Radiother Oncol 2015-10-01
Stereotactic ablative radiotherapy (SABR) for central lung tumors: Plan quality and long-term clinical outcomes.   
ABSTRACT
BACKGROUND AND PURPOSE
Central lung SABR is less established due to toxicity concerns. We describe plan quality and clinical outcomes for patients treated with VMAT SABR using 8×7.5Gy.
MATERIALS AND METHODS
We studied 80 consecutive patients with primary NSCLC and PTV ⩽2cm from the proximal bronchial tree (PBT), treated between 2008 and 2013. Dosimetric data were compared with institutional guidelines and study protocols, and long-term clinical outcomes were analyzed.
RESULTS
PTV V95% was 60Gy in 96% of patients.

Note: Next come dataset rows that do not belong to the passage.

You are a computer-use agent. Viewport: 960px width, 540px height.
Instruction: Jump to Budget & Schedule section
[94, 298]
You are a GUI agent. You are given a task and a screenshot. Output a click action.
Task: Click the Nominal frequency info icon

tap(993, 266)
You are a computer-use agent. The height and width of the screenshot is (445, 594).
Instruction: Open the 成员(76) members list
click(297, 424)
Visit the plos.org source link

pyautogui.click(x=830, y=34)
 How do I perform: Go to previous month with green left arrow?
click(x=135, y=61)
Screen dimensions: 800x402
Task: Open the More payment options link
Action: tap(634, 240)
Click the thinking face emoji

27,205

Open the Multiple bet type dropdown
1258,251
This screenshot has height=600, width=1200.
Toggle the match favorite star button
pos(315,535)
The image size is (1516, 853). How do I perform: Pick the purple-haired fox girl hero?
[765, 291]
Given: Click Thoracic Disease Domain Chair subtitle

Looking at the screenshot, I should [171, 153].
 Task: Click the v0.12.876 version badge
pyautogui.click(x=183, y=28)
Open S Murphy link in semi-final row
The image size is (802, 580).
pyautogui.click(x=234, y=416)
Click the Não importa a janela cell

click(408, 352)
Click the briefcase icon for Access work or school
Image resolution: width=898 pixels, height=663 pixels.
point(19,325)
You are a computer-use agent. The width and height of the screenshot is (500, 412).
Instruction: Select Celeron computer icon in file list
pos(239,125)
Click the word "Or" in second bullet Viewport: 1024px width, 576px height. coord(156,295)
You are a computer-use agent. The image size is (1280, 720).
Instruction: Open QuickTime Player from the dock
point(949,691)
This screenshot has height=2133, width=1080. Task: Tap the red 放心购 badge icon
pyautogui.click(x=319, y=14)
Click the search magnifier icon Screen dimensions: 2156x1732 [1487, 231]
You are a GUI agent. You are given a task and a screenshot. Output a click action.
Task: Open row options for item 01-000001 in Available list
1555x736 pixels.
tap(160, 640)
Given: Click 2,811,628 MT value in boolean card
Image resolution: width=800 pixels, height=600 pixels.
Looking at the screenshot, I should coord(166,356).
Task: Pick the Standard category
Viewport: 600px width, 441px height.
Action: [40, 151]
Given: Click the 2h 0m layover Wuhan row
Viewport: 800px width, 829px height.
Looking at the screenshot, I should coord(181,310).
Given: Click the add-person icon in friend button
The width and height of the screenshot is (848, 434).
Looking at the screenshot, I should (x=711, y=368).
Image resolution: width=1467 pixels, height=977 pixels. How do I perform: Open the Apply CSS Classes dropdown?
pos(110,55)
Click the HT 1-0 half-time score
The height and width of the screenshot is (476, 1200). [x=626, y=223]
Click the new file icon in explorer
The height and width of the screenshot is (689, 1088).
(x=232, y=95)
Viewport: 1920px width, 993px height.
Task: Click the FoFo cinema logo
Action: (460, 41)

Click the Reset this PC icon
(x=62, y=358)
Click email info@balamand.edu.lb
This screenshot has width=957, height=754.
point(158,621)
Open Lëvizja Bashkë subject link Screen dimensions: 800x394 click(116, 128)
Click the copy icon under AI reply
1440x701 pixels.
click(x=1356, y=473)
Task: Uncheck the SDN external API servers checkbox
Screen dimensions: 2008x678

Dmax was ⩾60Gy in 40% of patients for PBT, 26.3% for aorta, 55% for heart, and 1.3% for trachea. Esophageal maximum Dmax was 58Gy. Mean lung V5Gy/V20Gy was 21/8%. 54 patients (68%) exceeded RTOG0813 Dmax for ⩾1 organ-at-risk (OAR), with 27 exceeding PBT Dmax. 5 of 78 patients (6.4%) with adequate follow-up information had grade 3 toxicity. Grade 4 toxicity was not observed. Treatment-related death was considered possible (n=3) or likely (n=3) in 6 patients (7.5%). With median follow-up of 47months, 3-year survival was 53%, compared with 57% for 252 peripheral tumors treated with 3/5-fractions SABR in the same period (p=0.369).
CONCLUSIONS
Although a substantial proportion of central SABR patients received ⩾60Gy to OARs, the 3-year survival was no different from peripheral SABR.